Dynamics identification of kinematically redundant parallel robots using the direct search method

This paper addresses both modeling and dynamics identification of kinematically redundant parallel robots. Based on the Lagrangian equations of the first kind and using the coordinate partitioning method the dynamic equations of the regarded mechanism are derived analytically in a reduced symbolic form. The set of minimal dynamic parameters is automatically obtained thanks to the Lagrange function and the virtual work. The direct pattern search technique is applied to calculate optimal excitation trajectories to obtain reliable dynamic parameters. The direct pattern search technique is further used to identify the dynamic parameters. The proposed algorithms can be applied on both serial and parallel mechanisms in order to solve the parameter identification problem.Exemplarily, the redundant 3-(P)RRR mechanism of the Institute of Mechatronic Systems is introduced and described in detail. In order to achieve kinematic redundancy, a prismatic actuator is added to the structure allowing one base joint to move linearly. As a result, the mechanism can be able to reconfigure its geometry according to different optimization criteria and strategies.

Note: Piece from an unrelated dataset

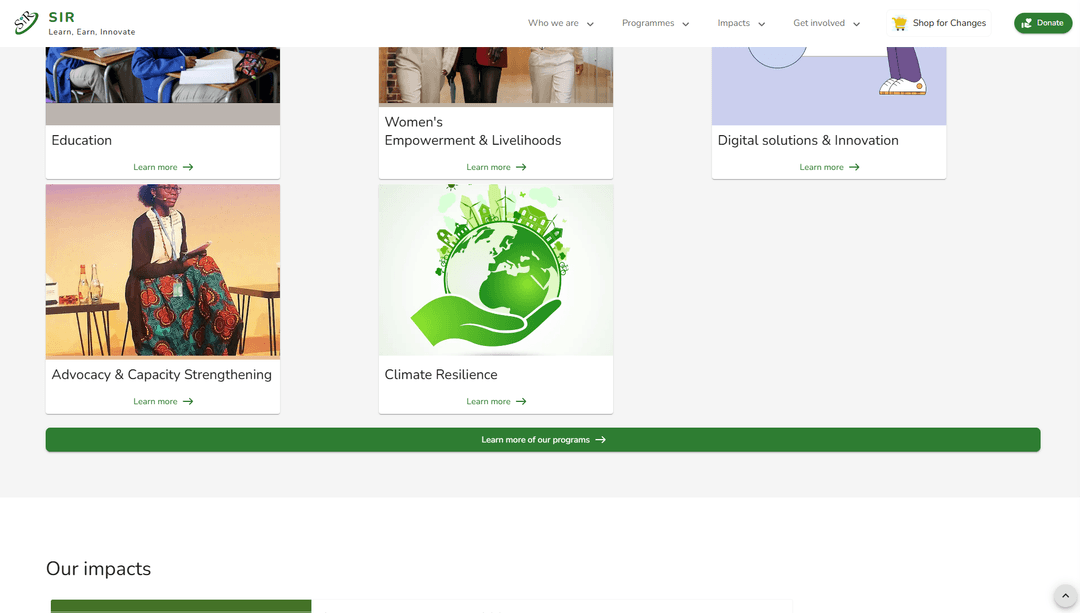1080x613 pixels.
Task: Expand the Impacts dropdown chevron
Action: 761,24
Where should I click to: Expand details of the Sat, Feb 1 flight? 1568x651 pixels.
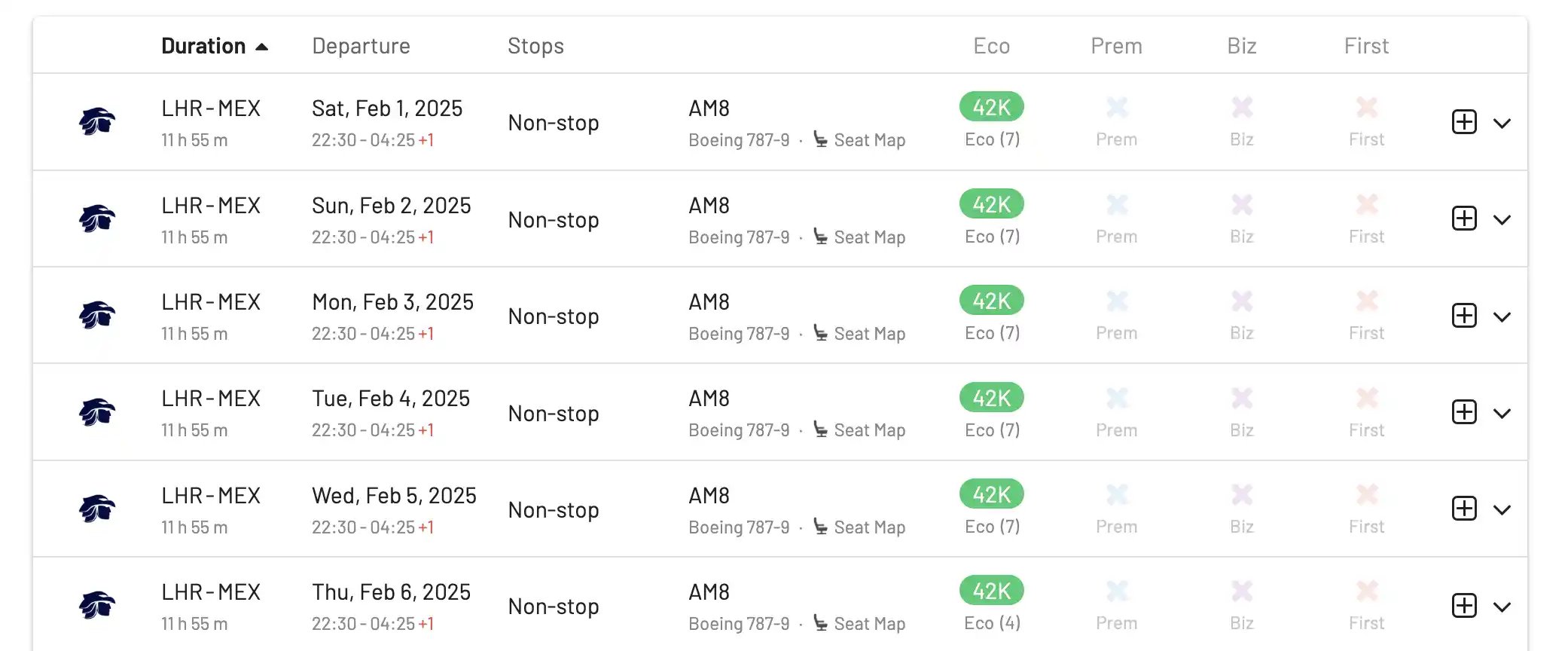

Several experimental results demonstrate the effectiveness and, therefore, the capability of the introduced identification procedure.

► We present a modeling and dynamics identification of a kinematically redundant parallel robot 3-P(R)RR. ► The equations of motion of the robot is derived by using multibody system theory: subsystem and coordinate partitioning methods. ► The direct pattern search technique is applied to calculate optimal excitation trajectories. ► This technique is also used to estimate dynamic parameters.